Interestingly the pending compactions in the scylla-advanced dashbaord show no pending compactions:
A restart of these particular nodes seems to solve the issue, as I can see many compactions being triggered after the restart.
I was never really concerned about this behaviour, but today I think it might have crashed a node, because too many sstables piled up. At least I saw various bad-alloc errors with it. One example:
May 20 08:33:11 lqa-2 scylla[2835]: [shard 0] storage_proxy - exception during mutation write to
10.4.43.8: std::bad_alloc (std::bad_alloc)

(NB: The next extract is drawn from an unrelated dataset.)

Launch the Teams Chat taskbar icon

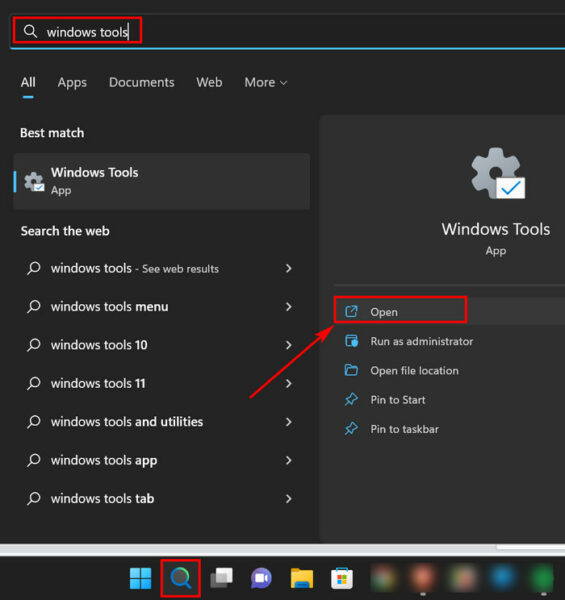click(261, 578)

May 20 08:33:11 lqa-2 scylla[2835]: [shard 0] storage_proxy - exception during mutation write to
10.4.43.8: std::bad_alloc (std::bad_alloc)
May 20 08:33:11 lqa-2 scylla[2835]: [shard 0] storage_proxy - exception during mutation write to
10.4.43.8: std::bad_alloc (std::bad_alloc)

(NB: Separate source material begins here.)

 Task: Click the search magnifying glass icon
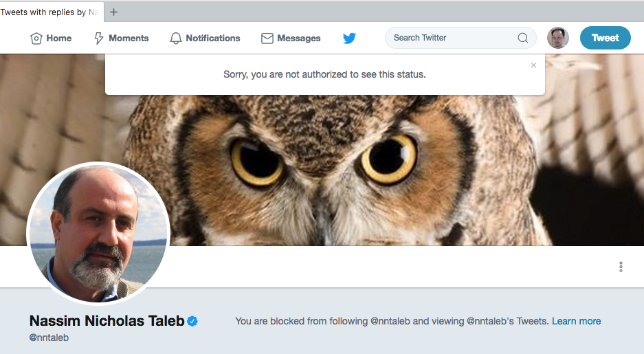coord(523,38)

May 20 08:33:11 lqa-2 scylla[2835]: [shard 0] storage_proxy - exception during mutation write to
10.4.43.8: std::bad_alloc (std::bad_alloc)
May 20 08:33:11 lqa-2 scylla[2835]: [shard 0] storage_proxy - exception during mutation write to
10.4.43.8: std::bad_alloc (std::bad_alloc)
May 20 08:33:11 lqa-2 scylla[2835]: [shard 0] storage_proxy - exception during mutation write to
10.4.43.8: std::bad_alloc (std::bad_alloc)
May 20 08:33:11 lqa-2 scylla[2835]: [shard 0] storage_proxy - exception during mutation write to
10.4.43.8: std::bad_alloc (std::bad_alloc)
May 20 08:33:11 lqa-2 scylla[2835]: [shard 0] sstable - failed reading index for /var/lib/scylla/data/pc/lck4-e3f1e300676c11e9b751000000000000/md-7040-big-Data.db: std::bad_alloc (std::bad_alloc)
May 20 08:33:11 lqa-2 scylla[2835]: scylla: ./sstables/partition_index_cache.hh:71: sstables::partition_index_cache::entry::~entry(): Assertion `!is_referenced()' failed.
May 20 08:33:11 lqa-2 scylla[2835]: Aborting on shard 0.
May 20 08:33:11 lqa-2 scylla[2835]: Backtrace:
May 20 08:33:11 lqa-2 scylla[2835]: 0x3dbe2f8
May 20 08:33:11 lqa-2 scylla[2835]: 0x3def152
May 20 08:33:11 lqa-2 scylla[2835]: 0x7f55bf206a1f
May 20 08:33:11 lqa-2 scylla[2835]: /opt/scylladb/libreloc/libc.so.6+0x3d2a1
May 20 08:33:11 lqa-2 scylla[2835]: /opt/scylladb/libreloc/libc.so.6+0x268a3
May 20 08:33:11 lqa-2 scylla[2835]: /opt/scylladb/libreloc/libc.so.6+0x26788
May 20 08:33:11 lqa-2 scylla[2835]: /opt/scylladb/libreloc/libc.so.6+0x35a15
May 20 08:33:11 lqa-2 scylla[2835]: 0x1722ea7
May 20 08:33:11 lqa-2 scylla[2835]: 0x173db94
May 20 08:33:11 lqa-2 scylla[2835]: 0x173dcf1
May 20 08:33:11 lqa-2 scylla[2835]: 0x3dd0cc4
May 20 08:33:11 lqa-2 scylla[2835]: 0x3dd20b7
May 20 08:33:11 lqa-2 scylla[2835]: 0x3dd12fc
May 20 08:33:11 lqa-2 scylla[2835]: 0x3d7aaae
May 20 08:33:11 lqa-2 scylla[2835]: 0x3d79e26
May 20 08:33:11 lqa-2 scylla[2835]: 0xf41135
May 20 08:33:11 lqa-2 scylla[2835]: /opt/scylladb/libreloc/libc.so.6+0x27b74
May 20 08:33:11 lqa-2 scylla[2835]: 0xf3e2ed
Could this be a bug, causing compactions not being triggered for some reason? Are there any metrics I can check?
Currently I am observing this with 4.6.3-0.20220414.8bf149fdd.